Perlahan kami memasuki halaman kuil yang luas. Sebuah bangunan megah nan artistik segera menyambut kami setelah beberapa saat melewati jalan yang dikelilingi rerumputan dan pohon yang rindang. Bangunan itu tak lekang oleh waktu, tidak bisa dikenai serangan apapun karena dilindungi oleh Dewa, plus tameng raksasa yang dibuat oleh tentara. Mama mendorong pintu utama itu pelan.
“Selamat datang.” Kami menoleh ke sumber suara dan menemukan seorang gadis dua puluh tahunan menyambut kami dari arah kanan.
Mama membalas senyumannya. “Kami datang karena surel dari kuil.”
“Ah, upacara pembangkitan roh pelindung?
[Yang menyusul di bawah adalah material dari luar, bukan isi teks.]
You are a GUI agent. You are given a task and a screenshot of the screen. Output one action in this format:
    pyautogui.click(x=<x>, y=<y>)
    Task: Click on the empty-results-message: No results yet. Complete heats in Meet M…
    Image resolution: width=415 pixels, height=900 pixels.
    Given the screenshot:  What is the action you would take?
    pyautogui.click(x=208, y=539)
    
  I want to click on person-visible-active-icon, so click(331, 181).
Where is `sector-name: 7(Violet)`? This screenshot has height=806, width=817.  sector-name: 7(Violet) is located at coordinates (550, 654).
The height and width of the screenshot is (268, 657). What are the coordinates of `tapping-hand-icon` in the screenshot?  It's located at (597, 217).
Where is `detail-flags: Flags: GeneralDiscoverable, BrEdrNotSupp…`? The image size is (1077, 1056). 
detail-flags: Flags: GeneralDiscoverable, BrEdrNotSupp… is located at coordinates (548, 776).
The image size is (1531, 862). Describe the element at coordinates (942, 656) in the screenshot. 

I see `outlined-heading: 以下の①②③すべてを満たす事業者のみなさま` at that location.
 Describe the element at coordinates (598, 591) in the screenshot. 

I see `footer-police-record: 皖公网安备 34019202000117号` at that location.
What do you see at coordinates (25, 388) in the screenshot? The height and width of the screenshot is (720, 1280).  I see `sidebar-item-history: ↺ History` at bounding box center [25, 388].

Mari ikuti saya, Pendeta San yang akan melakukannya,” ucapnya.
Kami berjalan mengikuti kakak itu. Sepanjang lorong dihiasi dengan ornamen-ornamen yang cantik. Aku bisa mengenali beberapa sebagai perwujudan roh pelindung manusia. Mereka terlihat kuat dan hebat sekali.
Kakak itu berhenti di sebuah pintu dengan ukiran ular kobra dan menempelkan telapak tangannya di sana selama lima detik. “Untuk wali silakan masuk, saya permisi dulu,” ucapnya seraya menundukkan kepalanya sebelum benar-benar meninggalkan kami.
Mama membuka pintu yang tidak lagi terkunci itu, kemudian masuk ke ruangan Pendeta San. Aku mengamati sekeliling kami. Kuil ini menggunakan sistem keamanan khusus, tapi bangunannya tidak semodern bangunan lain yang ada di bawah otoritas dewan kota. Masih ada banyak ukiran dan lukisan di sini.
“Kira-kira apa roh pelindungku, ya?” tanya Chen.
“Mungkin jerapah, kau suka hewan itu kan?” jawabku sekenanya.
“Sembarangan! Sekarang aku lebih menyukai kuda daripada jerapah,” protesnya, berusaha memecah suasana.
Nom terkekeh. “Atau kucing mungkin?” tebak gadis itu.
Chen langsung mengernyit. “Kau tahu aku tidak suka kucing yang berkeliaran di sekitar rumah kita, Nom.”